The familiar elements continue with the underlying "sit" leading to the regular "com" in the form of Larry ignoring a warning of Balki leading to mayhem that includes two characters in conflict getting locked in a room. Having the "how many times have you ..." joke turn against Larry later in the episode is even more awesome.
The placing of beloved characters in mortal danger that delights viewers comes when the boys and Dad get trapped in a basement that is filling with water. The bonus is an enhanced ticking time bomb in the form of a electrical box that will fry our friends when the water level reaches it. Several decades of television shows and the fact that "Strangers" gets an additional 3.5 seasons makes the fact that the boys escape not much of a spoiler.
The episode title provides the presumably unintended bonus. The words "Father Knows Best?" obviously refers to the '50s nuclear-family sitcom of that name that lacks punctuation in its title. The tidbits from a vintage interview with "Best" star Billy Gray includes that "Dad" Robert Young wanted the title to include the question mark to indicate that his family guy character was not necessarily the smartest guy in the room.
The bonus fun in the interview relates to Gray, who is well-known for a marijuana bust, once laughing and saying "you don't smoke, do you?" The only admissions regarding that are once finding the pot holder in the kitchen of a high school friend hilarious and going to great lengths to avoid my mother on some Friday nights while living with her for a few months after college.

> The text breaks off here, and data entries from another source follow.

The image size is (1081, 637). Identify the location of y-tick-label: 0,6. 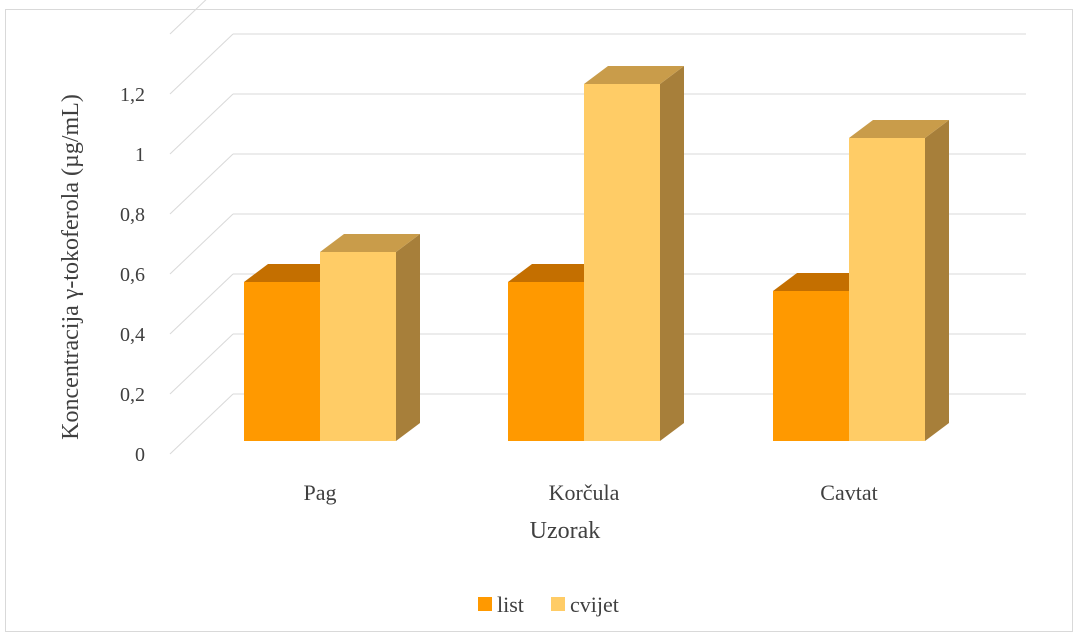
(132, 275).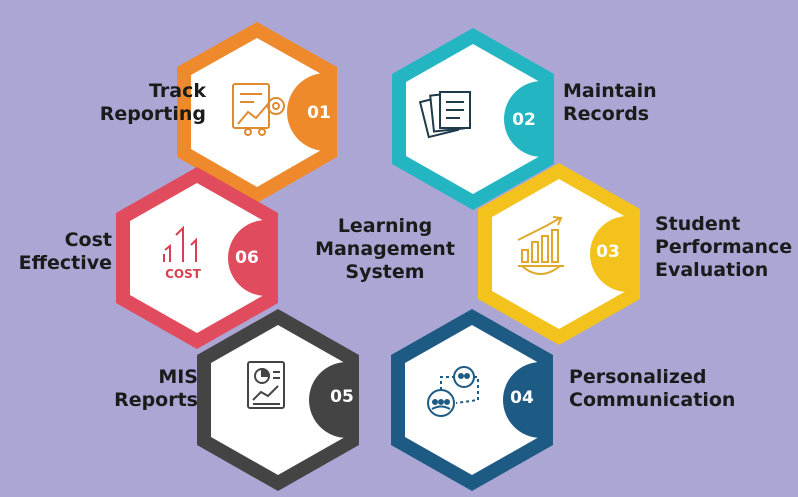 The image size is (798, 497). Describe the element at coordinates (540, 246) in the screenshot. I see `growth-chart-gear-icon` at that location. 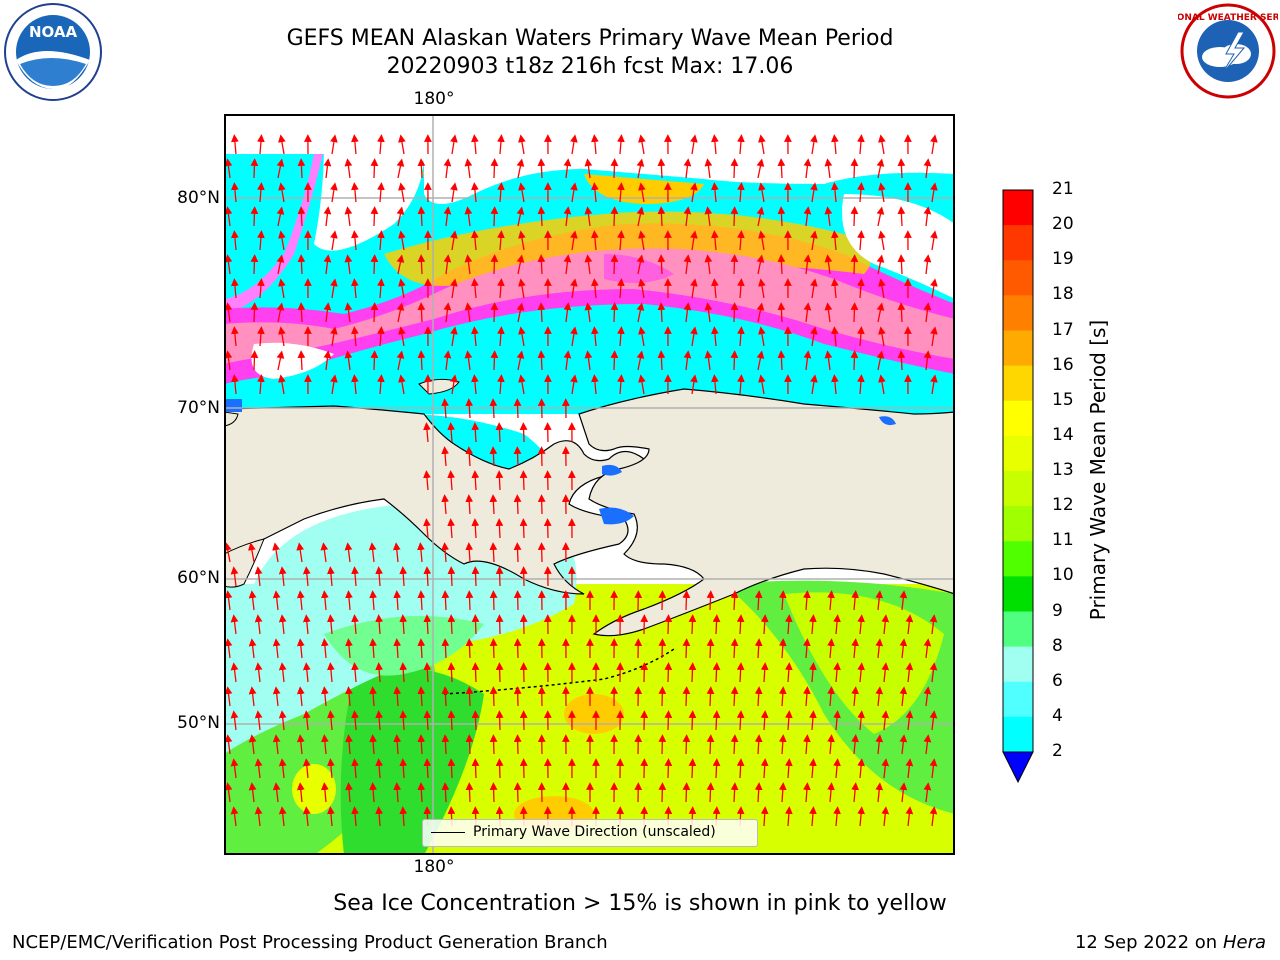 I want to click on lat-label-80: 80°N, so click(x=198, y=198).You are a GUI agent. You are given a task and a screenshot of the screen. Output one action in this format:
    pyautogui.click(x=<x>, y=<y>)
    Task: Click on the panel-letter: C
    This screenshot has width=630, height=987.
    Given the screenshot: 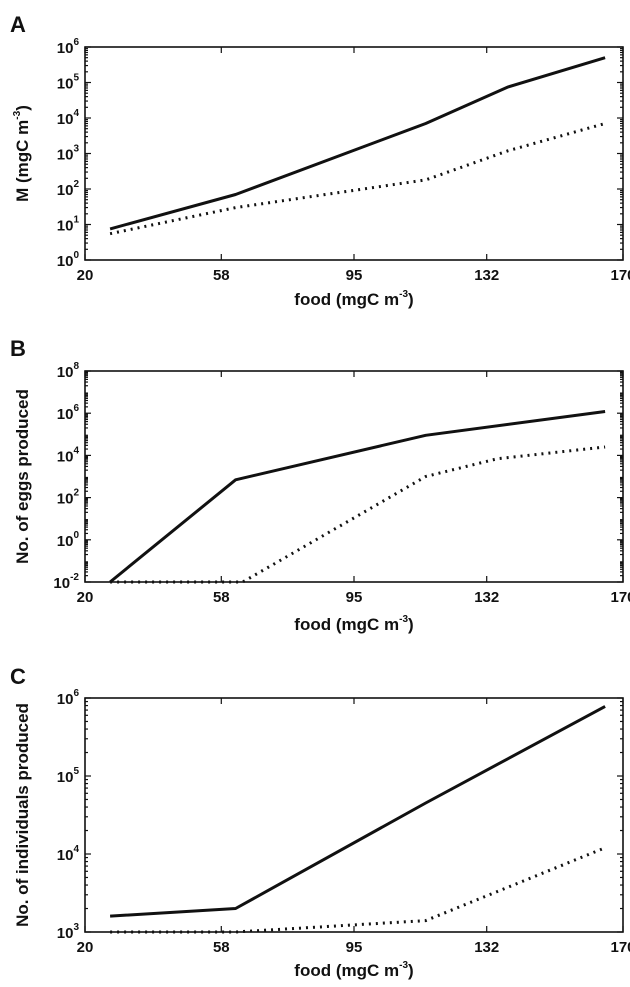 What is the action you would take?
    pyautogui.click(x=18, y=676)
     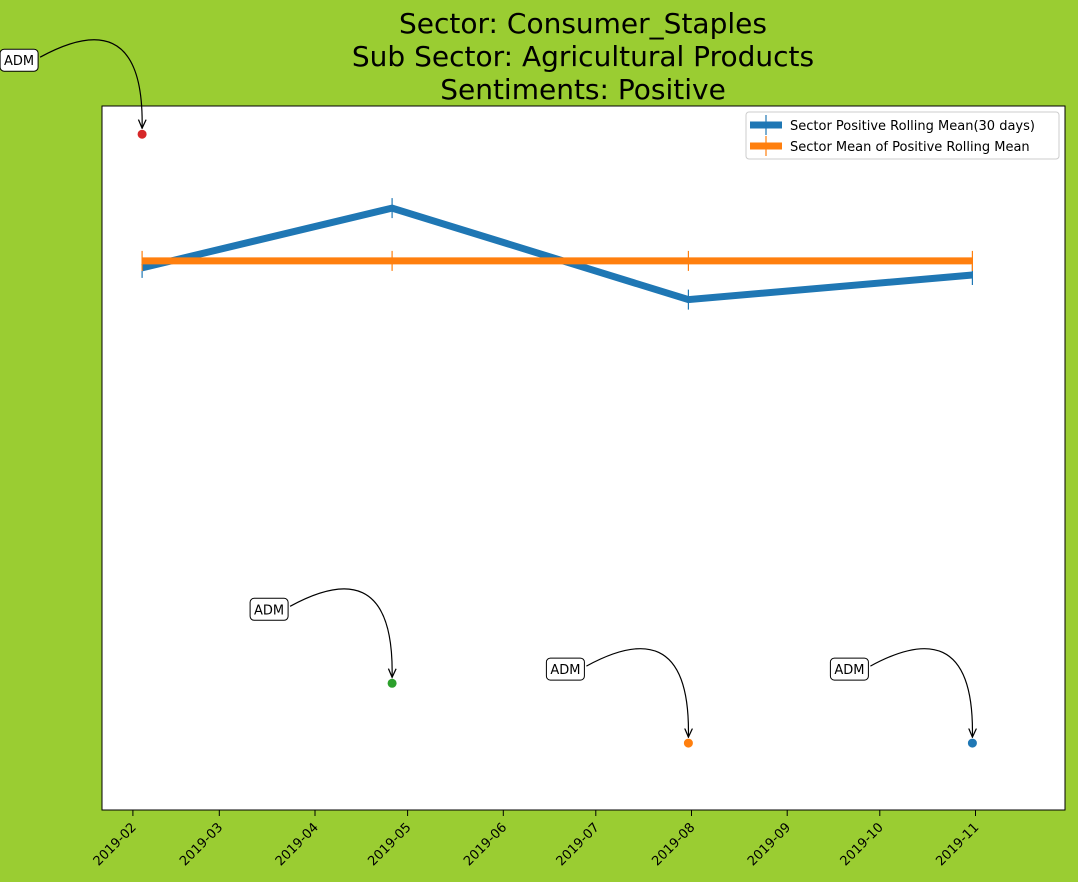 I want to click on title-line-1: Sector: Consumer_Staples, so click(x=583, y=24).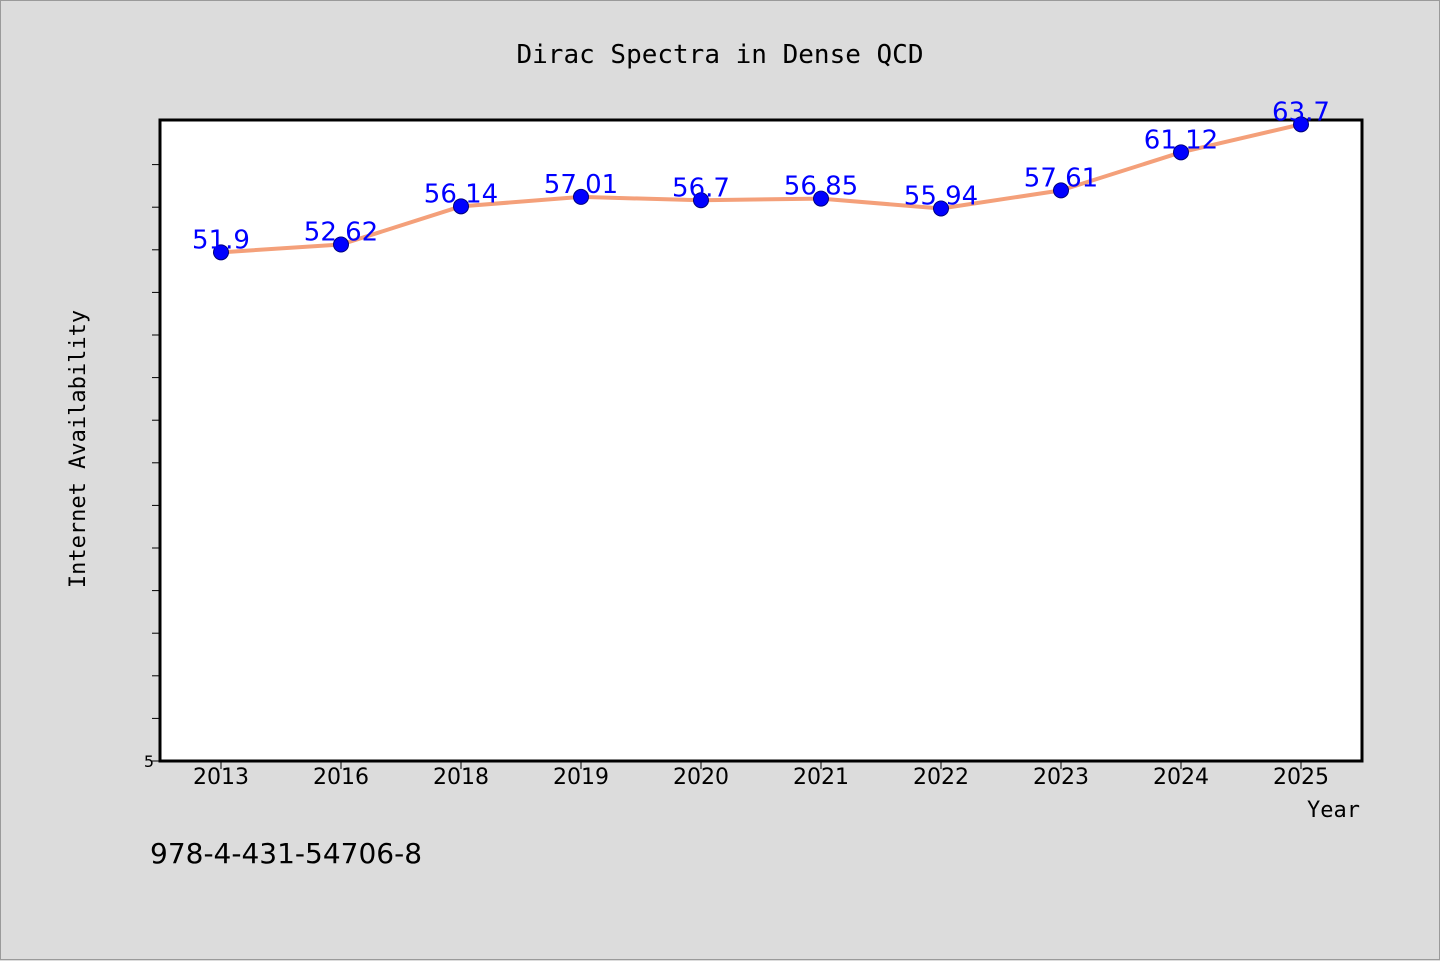 The width and height of the screenshot is (1440, 961). I want to click on data-label: 63.7, so click(1301, 112).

"Strangers" fans further get the "Larry plans a vacation from Hell" episode. The well-intentioned amateur travel agent books the boys and their girls a stay at the worst-ever Caribbean resort. Of course, this includes a strong risk of not making it back alive,
Another outing sets the stage for the sitcom staple of a Rashomon episode in which characters tell different accounts of the events that lead to the interaction in the opening scene. In this case, the drama relates to a bad dude crashing a corporate retreat.
The bigger picture is that the shrewd instincts that keep "Strangers" on the air so long (and warrant a tie-in to the HBO drama series "The Leftovers") include a respect for tradition that largely avoids the series looking dated. The absurd native garb of Balki is amusing in any era and the business casual attire of Larry is adequately timeless. Further, most plots avoid '80s (and '90s) centric references. As the few episodes described above show, the "sits" could mostly occur during any era. One exception is that Trip Advisor protects against staying at dumps,
The final word is time is don't be ridiculous, buy the DVD.